Mon bain terminé, je m'installe sur mon lit, saisis ma pommade que j'étale sur ma peau.

Cet homme vient de rentrer, celui dont je ne vois pas le visage, juste la morphologie. Il s'approche de moi, ce qui est étrange : il ne me fait pas du tout peur. Je me lève même et commence à l'embrasser passionnément.

On finit sur le lit. Il retire ma serviette, montrant ma nudité, puis descend dans mon cou, qu'il excite avec des suçons. C'est tellement bon que je bascule la tête en arrière.
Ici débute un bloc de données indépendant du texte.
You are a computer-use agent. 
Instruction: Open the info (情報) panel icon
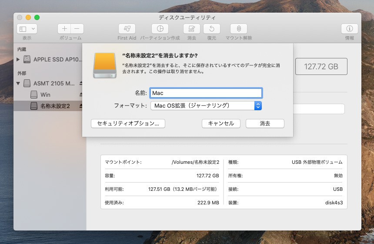point(349,29)
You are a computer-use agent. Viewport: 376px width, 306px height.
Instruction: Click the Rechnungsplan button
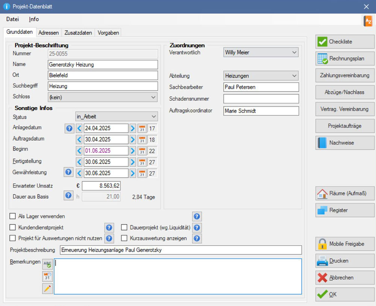coord(345,59)
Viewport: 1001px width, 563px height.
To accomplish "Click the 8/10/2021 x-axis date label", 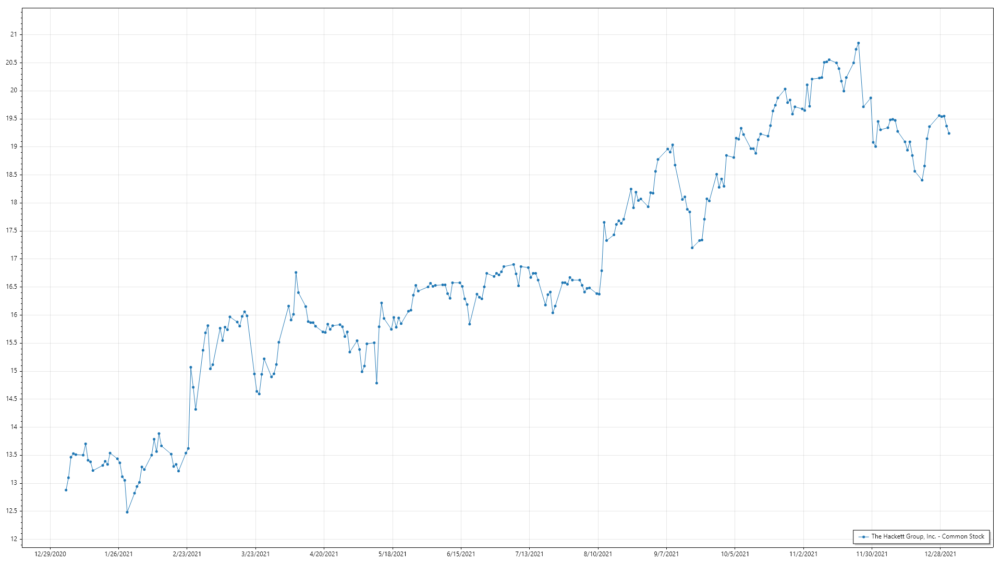I will pyautogui.click(x=598, y=554).
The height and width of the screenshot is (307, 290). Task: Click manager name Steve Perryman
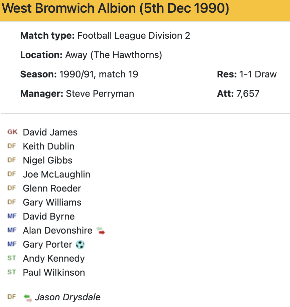(100, 94)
D'un coup, un grand bruit se fait entendre dans le peu de temps qu'il faut pour le dire, la chambre est remplie de soldats. Le jeune sans visage est séparé de moi.

Je me débats et commence à hurler.

- Ma puce, réveille-toi.

D'un coup, je me réveille, le cœur battant, le visage perlé de sueur. L'angoisse, la peur que cet homme soit éloigné de moi. Ce rêve, je l'ai fait plusieurs fois, mais cette année, j'ai battu le record.

Au-dessus de moi, ma mère. Je me réfugie directement dans ses bras, les yeux en larmes. Je ne sais même pas qui est cet homme, mais le simple fait de le savoir loin de moi me met dans cet état. Sa carrure ne ressemble à personne que je connais. La logique aurait voulu que ça soit Clem.

Ma mère me caresse doucement le dos, ce qui m'apaise. Une fois calmée, elle s'assure que j'aille mieux.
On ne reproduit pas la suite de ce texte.